Start of SOURCE RECORDS

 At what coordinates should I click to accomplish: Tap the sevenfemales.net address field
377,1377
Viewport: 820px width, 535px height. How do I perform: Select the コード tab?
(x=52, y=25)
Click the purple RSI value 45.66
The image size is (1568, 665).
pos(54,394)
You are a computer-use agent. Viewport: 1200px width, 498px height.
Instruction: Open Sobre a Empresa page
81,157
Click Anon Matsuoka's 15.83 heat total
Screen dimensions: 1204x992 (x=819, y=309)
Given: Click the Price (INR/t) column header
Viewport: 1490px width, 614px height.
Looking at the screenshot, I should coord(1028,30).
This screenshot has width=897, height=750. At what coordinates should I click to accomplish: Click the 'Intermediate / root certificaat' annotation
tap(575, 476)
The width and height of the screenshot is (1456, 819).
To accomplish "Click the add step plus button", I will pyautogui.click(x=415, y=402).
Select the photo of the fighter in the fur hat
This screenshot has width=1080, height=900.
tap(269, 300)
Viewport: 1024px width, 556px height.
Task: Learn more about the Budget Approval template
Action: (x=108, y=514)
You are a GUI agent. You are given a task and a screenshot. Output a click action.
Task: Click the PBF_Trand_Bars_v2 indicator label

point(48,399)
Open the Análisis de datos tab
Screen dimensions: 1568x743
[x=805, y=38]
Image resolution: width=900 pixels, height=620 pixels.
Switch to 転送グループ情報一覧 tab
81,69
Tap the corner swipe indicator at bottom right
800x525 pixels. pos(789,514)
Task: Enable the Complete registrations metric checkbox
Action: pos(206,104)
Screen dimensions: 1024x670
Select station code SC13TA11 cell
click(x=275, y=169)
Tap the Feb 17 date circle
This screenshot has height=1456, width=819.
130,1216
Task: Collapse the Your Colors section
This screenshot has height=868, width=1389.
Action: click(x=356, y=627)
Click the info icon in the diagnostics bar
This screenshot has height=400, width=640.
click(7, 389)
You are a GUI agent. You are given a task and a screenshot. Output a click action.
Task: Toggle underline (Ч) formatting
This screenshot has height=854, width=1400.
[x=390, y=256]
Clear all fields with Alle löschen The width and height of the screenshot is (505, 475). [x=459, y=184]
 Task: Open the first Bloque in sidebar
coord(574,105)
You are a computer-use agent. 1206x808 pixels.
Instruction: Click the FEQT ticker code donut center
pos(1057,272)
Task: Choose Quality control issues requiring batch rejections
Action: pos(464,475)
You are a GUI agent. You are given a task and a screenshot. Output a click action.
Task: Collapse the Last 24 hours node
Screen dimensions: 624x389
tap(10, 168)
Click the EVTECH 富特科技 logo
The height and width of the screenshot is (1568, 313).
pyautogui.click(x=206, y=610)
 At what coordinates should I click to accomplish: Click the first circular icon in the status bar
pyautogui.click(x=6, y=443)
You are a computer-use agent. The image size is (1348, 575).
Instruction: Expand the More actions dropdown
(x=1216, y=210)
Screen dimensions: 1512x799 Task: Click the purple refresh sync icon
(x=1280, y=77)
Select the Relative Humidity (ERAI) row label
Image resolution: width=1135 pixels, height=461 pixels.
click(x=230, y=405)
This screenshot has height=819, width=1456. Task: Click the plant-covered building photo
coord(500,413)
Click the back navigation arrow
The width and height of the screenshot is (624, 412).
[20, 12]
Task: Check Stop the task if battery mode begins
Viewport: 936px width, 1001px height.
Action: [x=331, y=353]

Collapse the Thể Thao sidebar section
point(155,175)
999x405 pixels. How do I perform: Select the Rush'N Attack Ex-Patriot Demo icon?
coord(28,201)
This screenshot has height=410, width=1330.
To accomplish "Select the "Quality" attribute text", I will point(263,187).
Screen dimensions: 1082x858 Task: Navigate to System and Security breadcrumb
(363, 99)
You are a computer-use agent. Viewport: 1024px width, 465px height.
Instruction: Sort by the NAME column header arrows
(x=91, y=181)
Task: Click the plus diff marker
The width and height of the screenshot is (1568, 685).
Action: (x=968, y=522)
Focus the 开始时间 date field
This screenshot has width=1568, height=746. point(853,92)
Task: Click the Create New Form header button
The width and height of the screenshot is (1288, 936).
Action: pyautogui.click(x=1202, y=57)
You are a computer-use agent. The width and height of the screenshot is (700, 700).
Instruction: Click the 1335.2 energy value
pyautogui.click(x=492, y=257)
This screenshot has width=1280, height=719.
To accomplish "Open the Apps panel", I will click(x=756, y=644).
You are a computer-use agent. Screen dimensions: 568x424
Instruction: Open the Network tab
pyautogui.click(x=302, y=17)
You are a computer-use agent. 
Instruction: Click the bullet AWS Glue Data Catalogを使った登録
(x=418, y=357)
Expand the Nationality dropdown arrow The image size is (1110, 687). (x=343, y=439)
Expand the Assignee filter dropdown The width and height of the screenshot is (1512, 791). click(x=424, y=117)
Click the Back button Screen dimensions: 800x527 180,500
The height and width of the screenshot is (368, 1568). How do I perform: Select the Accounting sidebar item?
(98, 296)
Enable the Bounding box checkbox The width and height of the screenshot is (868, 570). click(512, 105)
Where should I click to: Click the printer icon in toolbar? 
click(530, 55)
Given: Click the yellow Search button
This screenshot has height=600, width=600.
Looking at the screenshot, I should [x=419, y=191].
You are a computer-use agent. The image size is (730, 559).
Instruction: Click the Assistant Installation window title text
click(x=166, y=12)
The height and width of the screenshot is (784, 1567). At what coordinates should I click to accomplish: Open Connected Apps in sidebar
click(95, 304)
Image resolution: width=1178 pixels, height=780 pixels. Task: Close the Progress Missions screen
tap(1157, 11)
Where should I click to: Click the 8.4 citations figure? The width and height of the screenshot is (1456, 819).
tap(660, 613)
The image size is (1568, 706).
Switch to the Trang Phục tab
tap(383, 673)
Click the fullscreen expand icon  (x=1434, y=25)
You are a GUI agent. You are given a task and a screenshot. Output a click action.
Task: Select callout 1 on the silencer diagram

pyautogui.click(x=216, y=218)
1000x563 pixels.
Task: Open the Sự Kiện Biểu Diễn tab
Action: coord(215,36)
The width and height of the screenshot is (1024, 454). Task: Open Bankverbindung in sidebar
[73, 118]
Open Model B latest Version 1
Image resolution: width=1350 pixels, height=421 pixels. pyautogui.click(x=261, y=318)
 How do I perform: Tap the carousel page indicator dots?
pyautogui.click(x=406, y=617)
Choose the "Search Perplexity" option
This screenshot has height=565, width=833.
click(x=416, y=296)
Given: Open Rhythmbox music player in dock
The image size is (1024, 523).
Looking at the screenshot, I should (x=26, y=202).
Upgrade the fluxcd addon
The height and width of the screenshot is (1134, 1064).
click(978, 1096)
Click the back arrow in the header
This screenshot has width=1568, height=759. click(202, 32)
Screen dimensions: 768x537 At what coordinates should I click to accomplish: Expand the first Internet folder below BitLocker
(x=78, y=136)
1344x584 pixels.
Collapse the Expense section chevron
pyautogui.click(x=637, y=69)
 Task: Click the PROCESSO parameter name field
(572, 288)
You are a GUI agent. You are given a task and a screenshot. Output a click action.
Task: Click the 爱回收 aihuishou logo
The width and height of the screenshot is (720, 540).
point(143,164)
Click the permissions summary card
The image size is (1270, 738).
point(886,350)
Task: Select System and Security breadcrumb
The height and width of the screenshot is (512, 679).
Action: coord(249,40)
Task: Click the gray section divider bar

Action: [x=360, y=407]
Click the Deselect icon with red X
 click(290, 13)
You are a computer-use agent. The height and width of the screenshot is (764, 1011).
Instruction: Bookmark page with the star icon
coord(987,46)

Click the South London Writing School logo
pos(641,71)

End of SOURCE RECORDS

* [REQUIREMENT]:
Provide the count of lines in the records above that hold the word "computer", with no other text.

* [TASK OUTPUT]:
9